По-другому дело обстояло с похоронами мышей. Наступал момент, когда перволедок безудержно таял под ногами, когда самые милые дамы отворачивались к стене, и на арфе струны рвались одна за другой с изысканным стоном, и не поднять руки, и не разомкнуть глаз, и губы целующих - как жесть, и вот тогда-то и понимаешь, что все, баста, - пора, пора хоронить своих дохлых мышей. И тогда роешь в разбомбленном немцами детском саду норку красной детской лопаткой в песочнице, и поешь медленно и печально, тихо раскачиваясь из стороны в сторону, и садишь в каждую норку по дохлой мышке, и кладешь на ее серенькое волосатое пузико новенькую блестящую гайку.
И тогда, ватными толчками в голову снисходит на тебя простая и светлая печаль, что сродни неземной благодати, подобная Небесному Граду Иерусалим, и в носу щиплет, и хочется плакать,..
Вот тогда-то можно легко и безнаказанно оторвать ноги от земли, можно нелепо и противоестественно качаться в дверном проеме, качаться, чуть склонив голову с перепутавшимися волосами к левому плечу, качаться, высунув язык и со стеклянным взглядом - качаться всю ночь на скрипучем стуле в полосе света, ни о чем не думать и глядеть, длинно сплевывая, на синие звезды сквозь шелест ивовых ветвей.
Но больше всего Стерегущий любил башенный кран. Еще в детстве кран зачаровал его, явившись шесть лун подряд в предрассветных снах. И теперь не было большего утешения Стерегущему, как подняться босому среди ночи на кран, и глядеть, как за привольной извилиной Большой Реки тлеют разбросанным костром яркие огни Царства Бу.

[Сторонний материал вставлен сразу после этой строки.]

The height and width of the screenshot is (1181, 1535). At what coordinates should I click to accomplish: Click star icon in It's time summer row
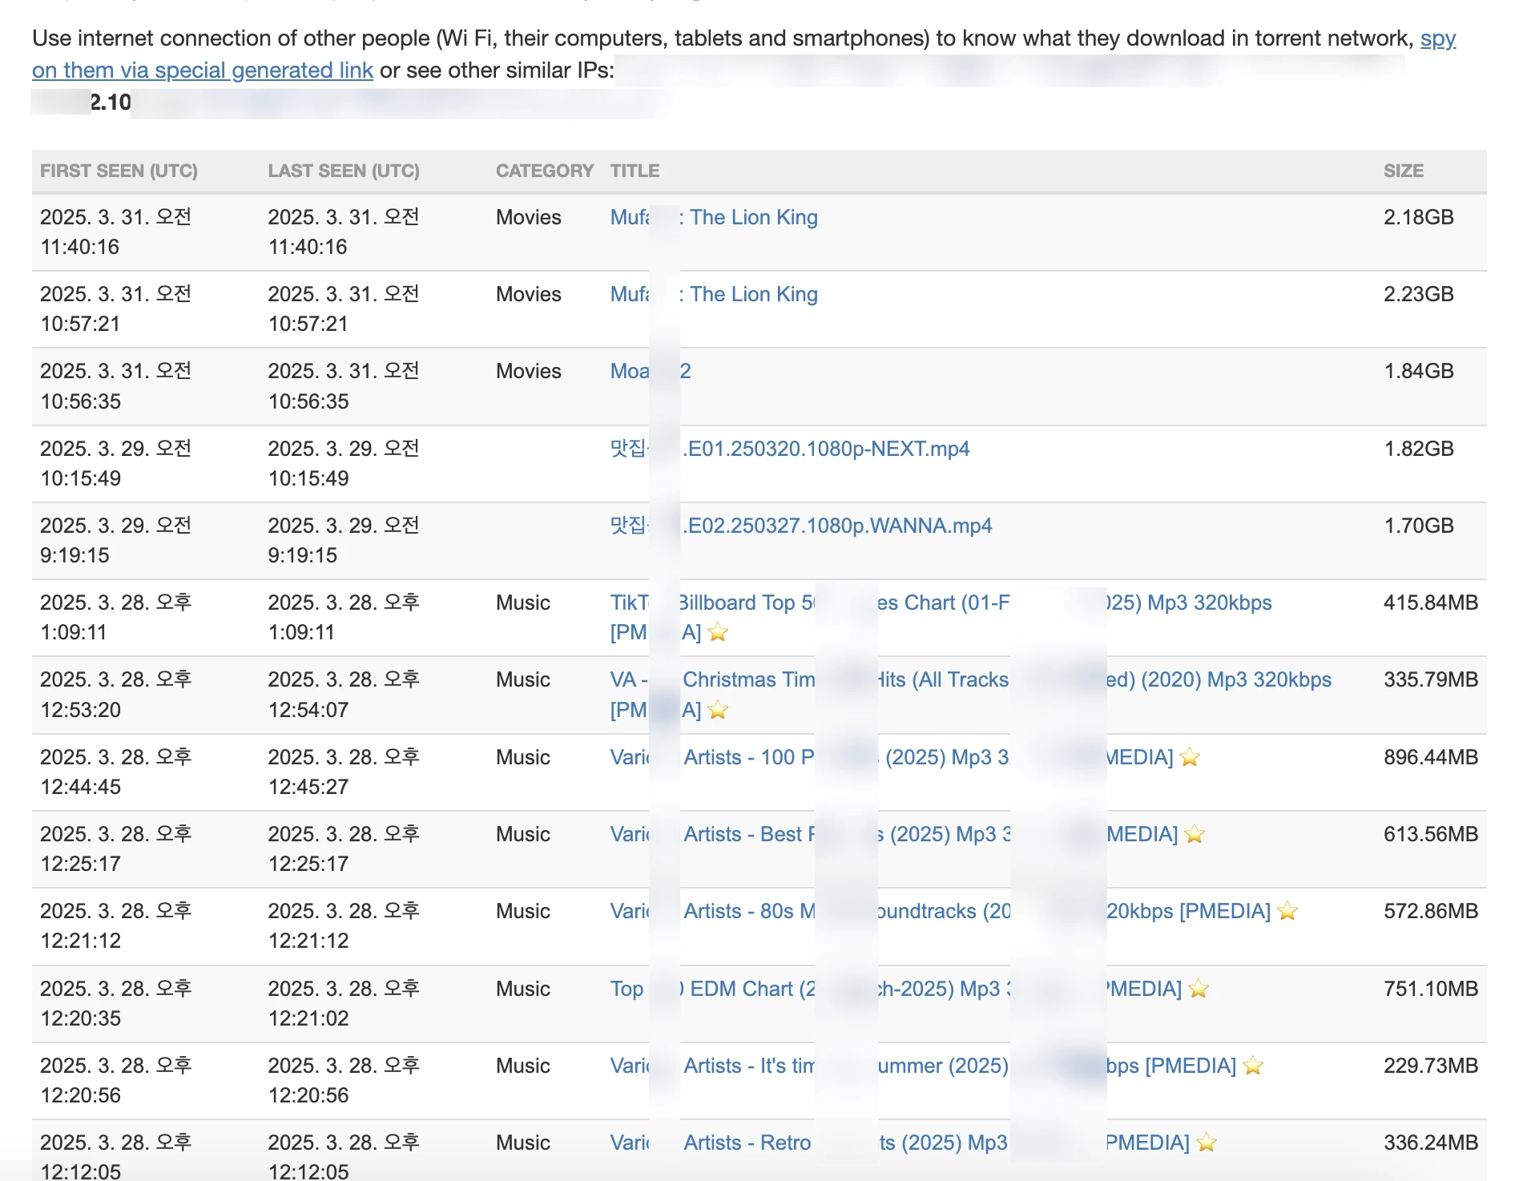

Как славно в ветренную ночь расхаживать на головокружительной высоте по шатким мосткам крана и большим разводным ключом греметь по арматуре зыбкого и неверного ограждения!
Звякнул колокол.
Стерегущий медленно перевел взор с Венеры на Сириус, с Сириуса на верхушки серебрящихся осин, оттуда - на залитую солидолом и пятнами желтого света землю. Потом нагнулся, поднял разводной ключ, расшнуровал заляпанные грязью ботинки, и пошел босиком во тьму, туда, где маячили желтыми пятнами золотые глаза Крана. Задребезжала железная лестница, а полоса света из распахнутых настежь дверей все качала и качала тень от стула, и на ней - тень глядящего на звезды сквозь зеленый ивовый шелест. Вновь звякнул колокол.